Dark Personality Traits and Internet Usage
It’s a common recognition these days that the internet has a dark side. The anonymity, lack of face-to-face interaction, and low amount of effort required are all a natural fit for the less noble side of human nature.
Psychologists researching the relationship between the dark side of the internet and the dark side of the human mind have found that different online activities seem to go hand-in-hand with different “dark” personality traits. For example, a recent study in the Journal of Behavioral Addictions looked at four such traits:
- Narcissism: A tendency to be grandiose, selfish and self-absorbed
- Machiavellianism: A tendency to be manipulative, deceptive and exploitative
- Sadism: A tendency to enjoy the suffering of others
- Spitefulness: A tendency to try to harm others in response to perceived slights
As it turned out, all of these less-than-wholesome personality traits correlated with elevated levels of engagement in certain online activities:
- Narcissism correlated with social media usage. People who can’t get enough of themselves also can’t get enough of social media, apparently.
- Machiavellianism correlated with online gaming, online gambling and online sex.
- Sadism also correlated with online sex.
- Spitefulness correlated with online sex, online gaming and online shopping.
This isn’t to say that every Facebook user is a raging narcissist or that behind every Amazon Prime account is a vengeful mind. It’s just that these personality traits are associated with higher-than-average engagement in certain online activities, suggesting some sort of psychological affinity.

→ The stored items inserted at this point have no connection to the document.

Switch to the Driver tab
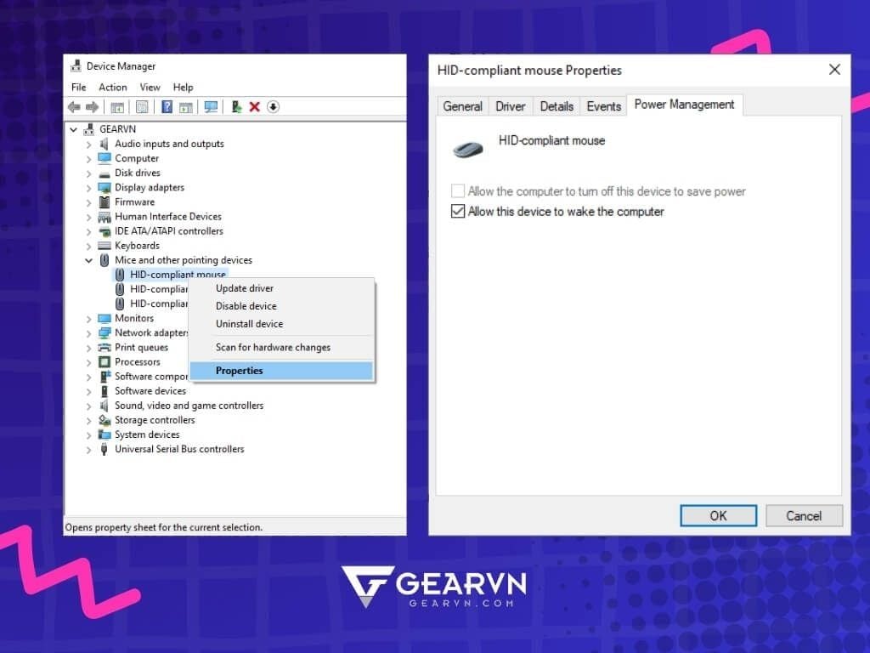 tap(510, 105)
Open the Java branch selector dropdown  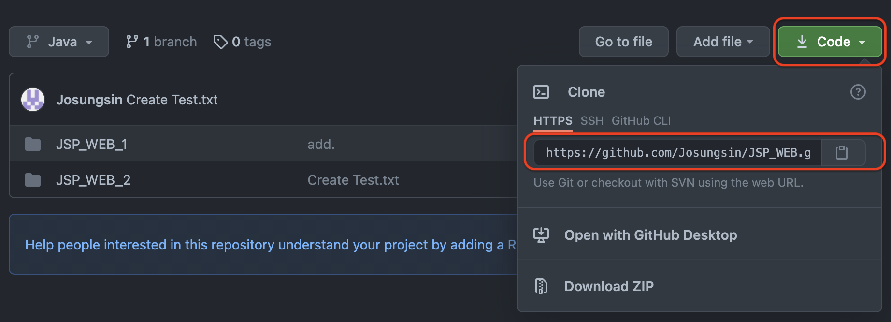click(58, 42)
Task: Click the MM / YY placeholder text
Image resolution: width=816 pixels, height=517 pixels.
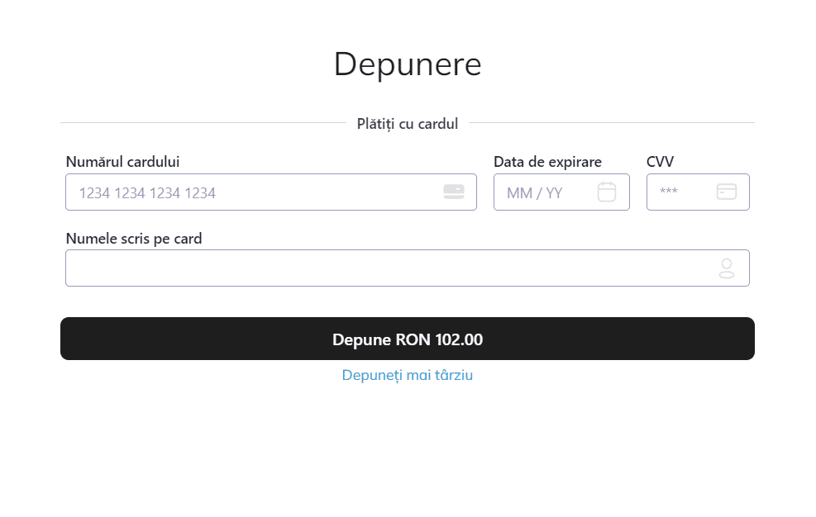Action: 534,193
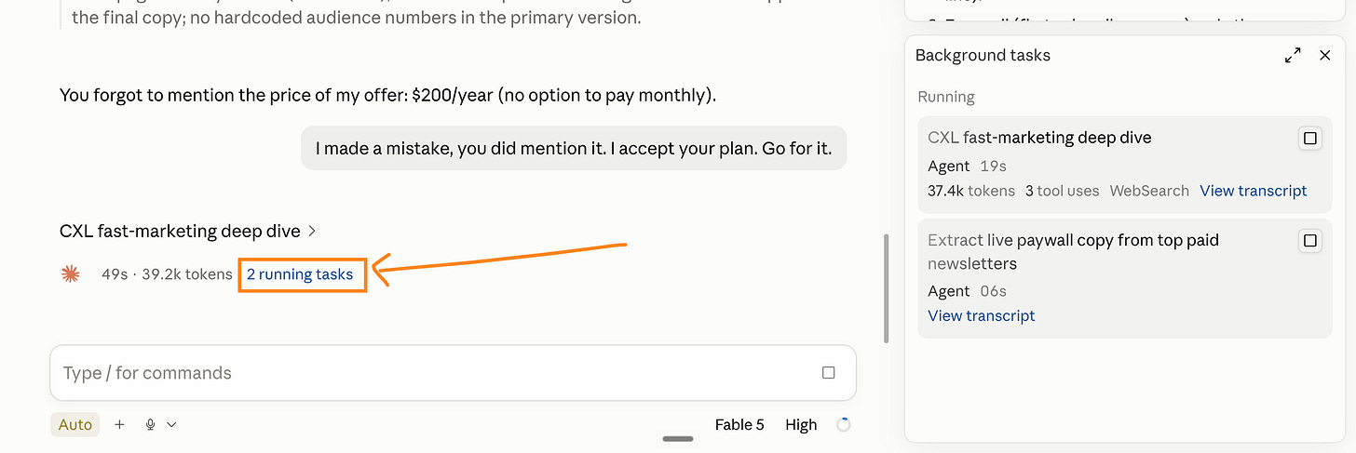This screenshot has height=453, width=1356.
Task: View transcript for the CXL deep dive
Action: 1254,191
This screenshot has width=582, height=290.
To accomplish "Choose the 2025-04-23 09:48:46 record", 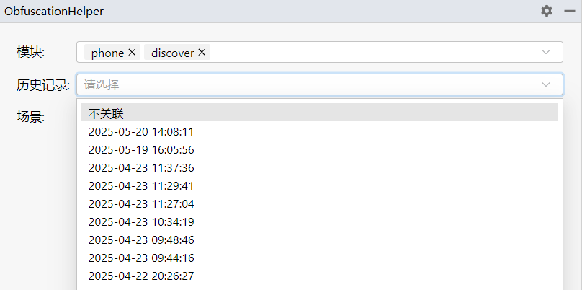I will (x=141, y=240).
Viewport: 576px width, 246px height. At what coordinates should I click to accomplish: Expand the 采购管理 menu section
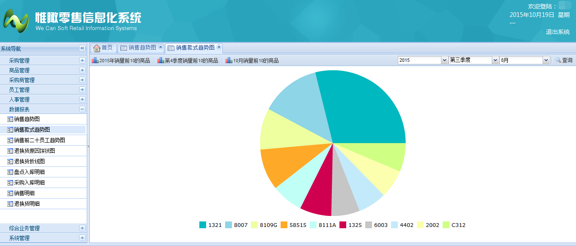click(x=82, y=61)
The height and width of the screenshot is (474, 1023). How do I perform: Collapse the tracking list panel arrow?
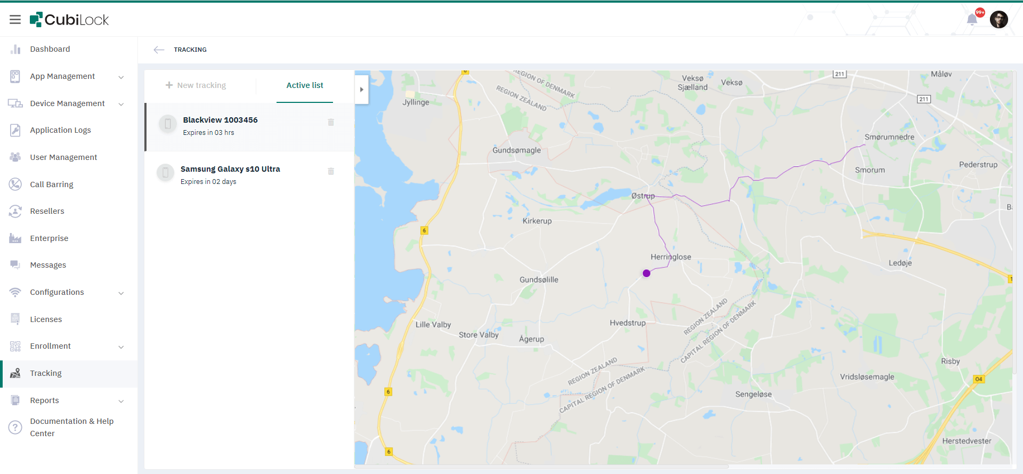361,90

It’s not just a matter of quantity, though. Previous research has suggested that, at least to some extent, people with dark personality traits engage in online activities differently.
For example, people with high levels of narcissism tend to use their Facebook profiles to promote inauthentic images of themselves. Meanwhile, people with high levels of sadism are, perhaps unsurprisingly, drawn to the pastime of trolling.

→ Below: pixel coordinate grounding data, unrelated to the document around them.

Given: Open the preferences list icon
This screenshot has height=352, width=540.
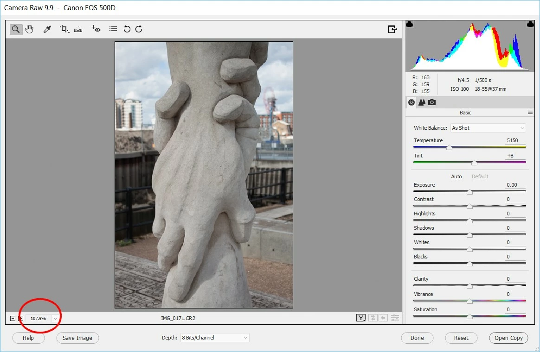Looking at the screenshot, I should tap(113, 29).
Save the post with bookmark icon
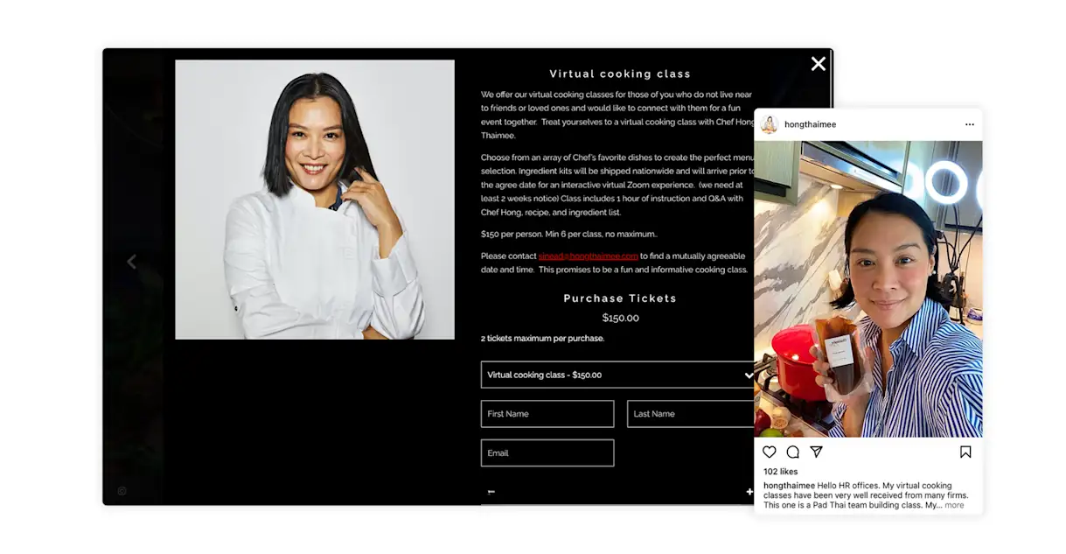 click(965, 452)
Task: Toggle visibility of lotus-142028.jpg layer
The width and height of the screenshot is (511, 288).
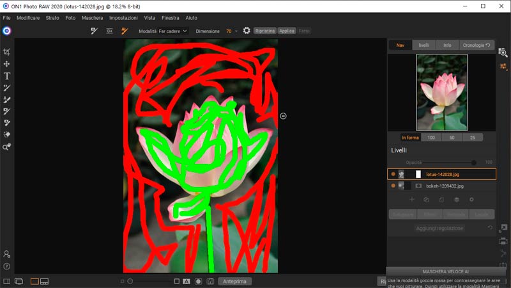Action: [393, 174]

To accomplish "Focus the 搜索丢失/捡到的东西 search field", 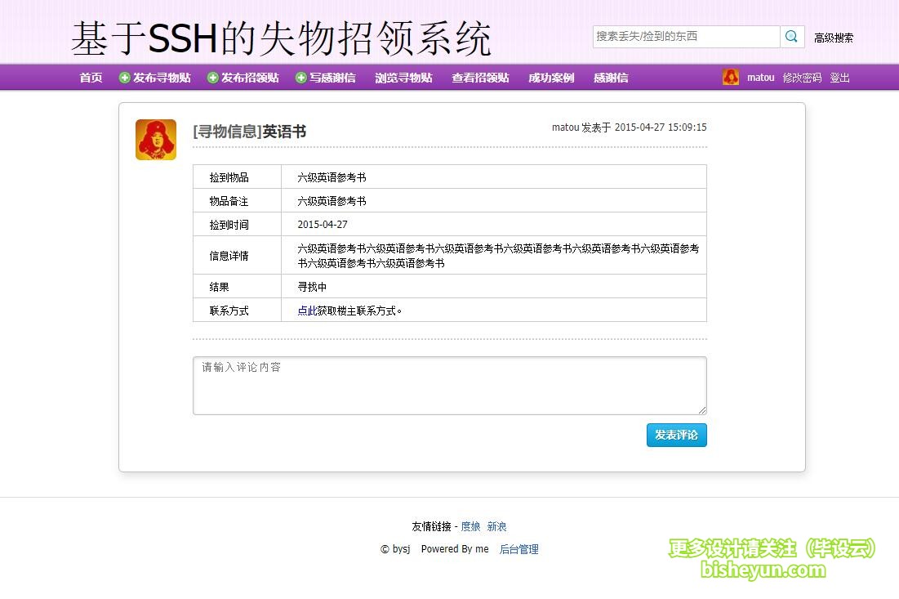I will pyautogui.click(x=686, y=37).
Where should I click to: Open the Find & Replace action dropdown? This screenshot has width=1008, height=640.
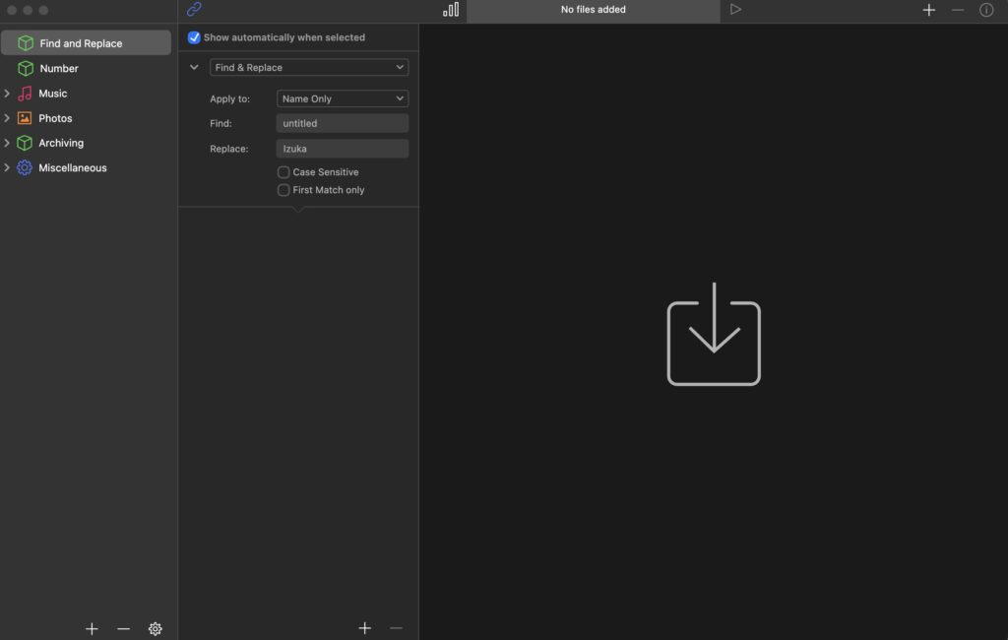pos(309,67)

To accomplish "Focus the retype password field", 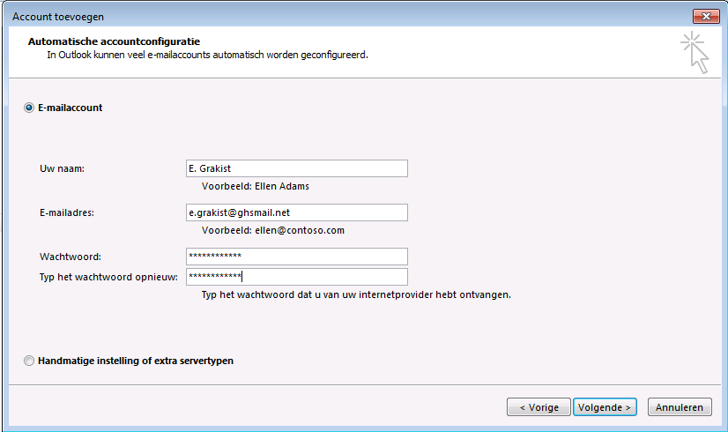I will [297, 277].
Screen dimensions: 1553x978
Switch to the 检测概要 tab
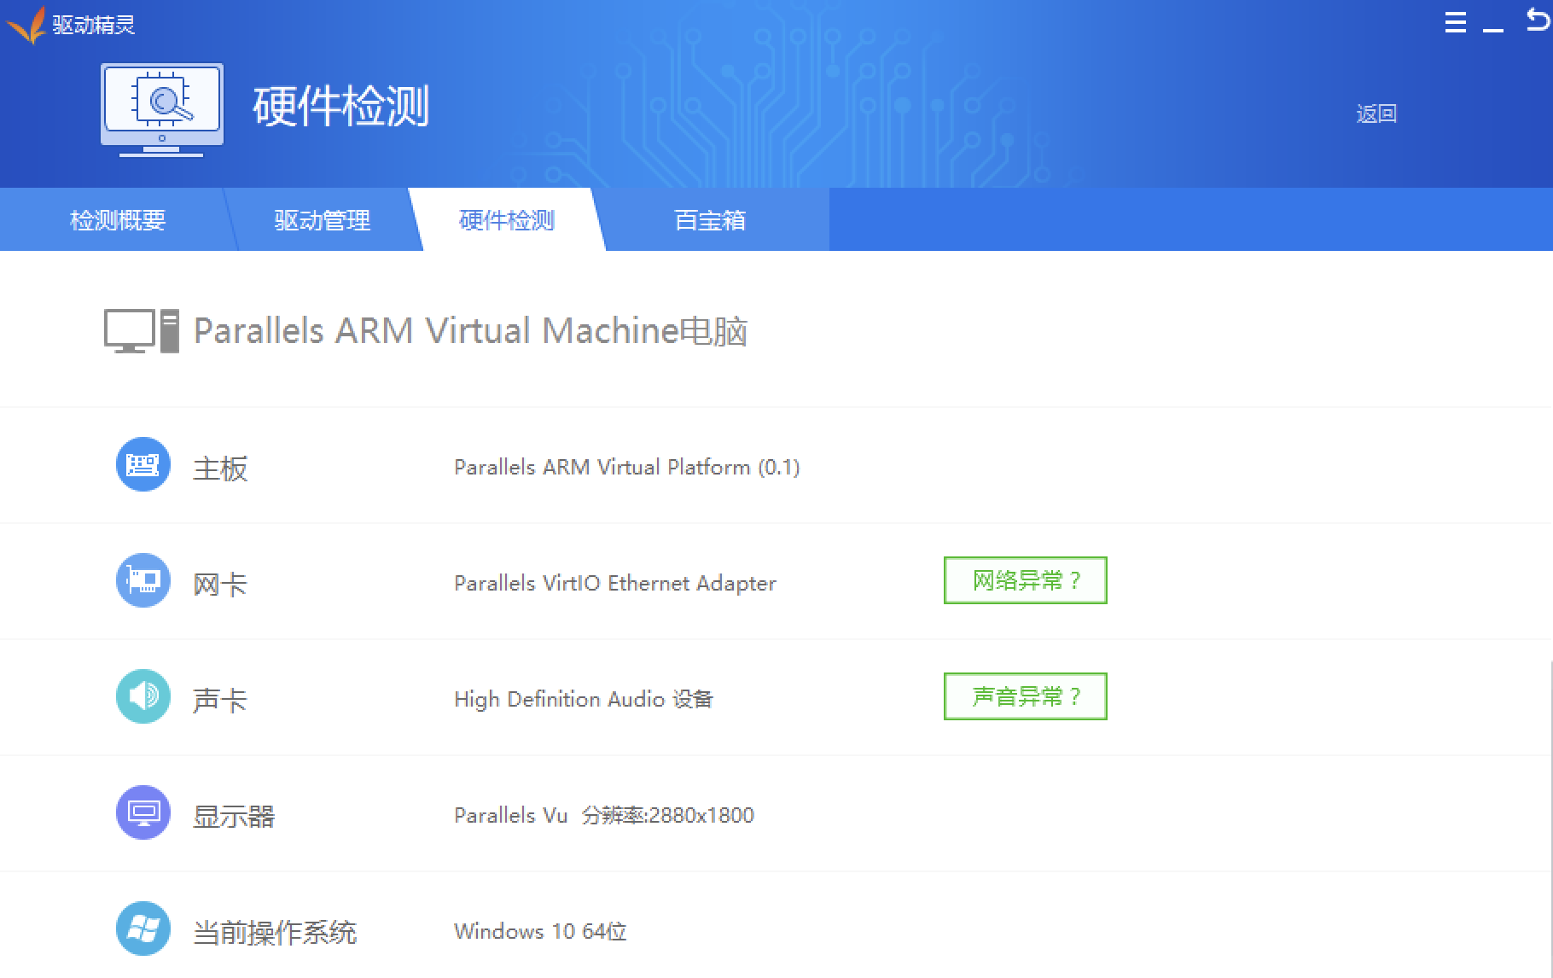click(x=118, y=220)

Some researchers have made the case that the causality goes in the other direction as well – that time spent online can increase people’s levels of dark personality traits.
Elias Aboujaoude, a professor at Stanford University School of Medicine, cites research suggesting that internet usage can apparently increase people’s levels of impulsivity and their propensities for compulsive shopping. Given these findings, it’s not a stretch to hypothesize that online time could directly foster other personality traits that have been linked to internet usage, like narcissism.
Cause-and-effect is one of the murkiest points in our understanding of the link between computer usage and dark personality traits. Do online activities attract people who already have high levels of dark personality traits? Or does extensive time on the internet actually increase people’s levels of these traits?
It’s possible that both are true. Imagine, for example, people with preexisting antisocial tendencies coming together in an online community and reinforcing each other’s beliefs. It’s also possible that the explanation is more complicated than a direct relationship between internet usage and dark personality traits – that other psychological factors contribute both to a penchant for using the web and to these personality traits. What does seem clear at this point, though, is that the internet has become a go-to outlet for humanity’s darker psychological impulses.